This powerful, infantile idea that other people are the cause for
our wellbeing is why so many of us spend our lives looking outside
of ourselves in order to get it back.
This manifests itself in one of two ways. Either, we focus our efforts
on trying to control and manipulate others into being the way we
want them to be, or we are constantly trying to please them; going
along with their desires at the expense of own. Whichever strategy
we adopt, our intention is the same; to be reunited with our own
wellbeing.
If wellbeing actually did work that way then this would all seem
perfectly logical. I please you; you reward me with a good feeling.
You please me; I return the favour.
But it doesn’t work like that.
The moment we get that our wellbeing is not, and never has been,
anything other than an absence of our own stressful thinking, we
are finally free to see our true nature. We are the cause
of our own emotional experiences.
When we feel insecure, that is our insecure thinking at work. When
we feel love, it is because of our loving thoughts. When you feel
happy, sad, angry or joyful… that is an inside job.
When the mind is clear of all thought, the only thing you are left
with is the peaceful innate wellbeing you were born with. It is
like a quiet flute faintly playing against the din of a big brass
band. To hear the flute, we don’t need it to play louder;
we need the rest of the band to pipe down for a bit.

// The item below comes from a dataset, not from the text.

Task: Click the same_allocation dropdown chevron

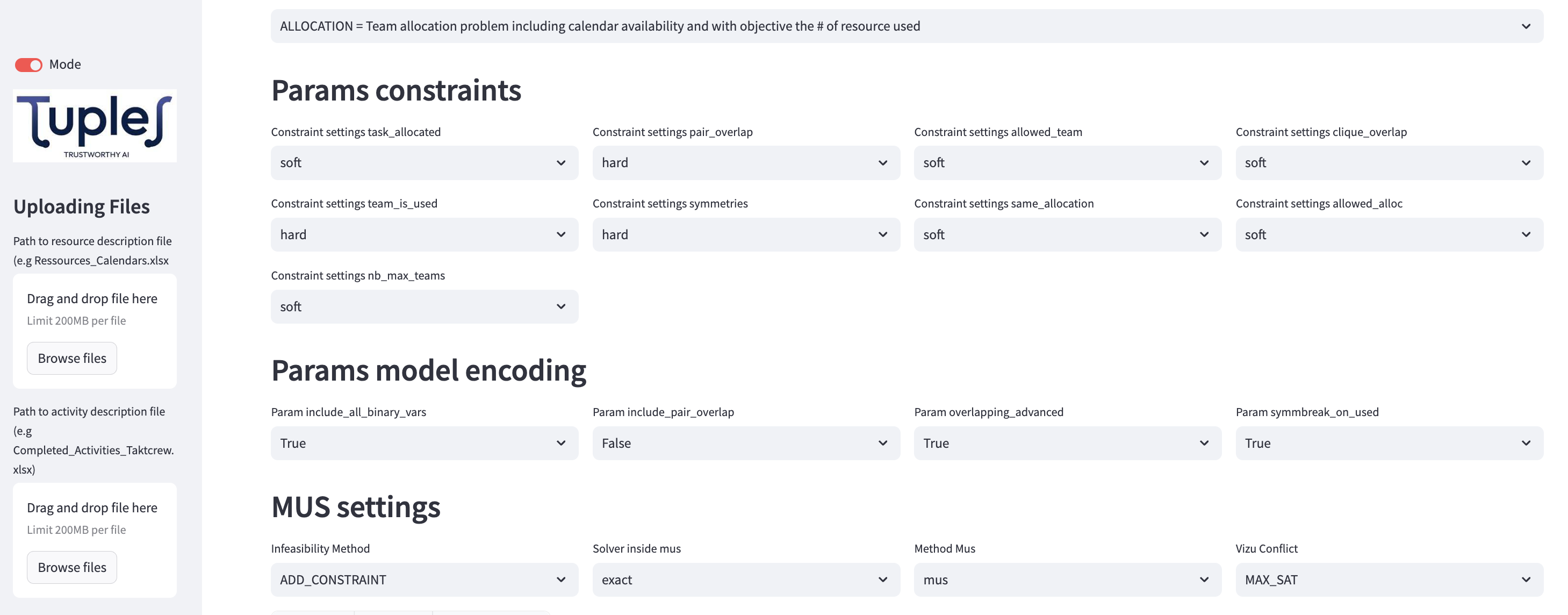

There is such a beautiful simplicity to it. It is so kind. You can
be connected to your wellbeing and happiness whenever you want,
and you don’t even have to do anything to get it; just be
still and see that it is your thoughts that have been distracting
you from the truth.
In fact, living with your stressful thoughts is like walking around
with a close up magician all day long. Even though you know it is
just a trick, you still keep getting caught out. You might think:
“Oh no, my partner’s not happy, I have to feel bad
too!” and then it can dawn you, “Doh! Fell
for it again. It is just my thoughts tricking me.”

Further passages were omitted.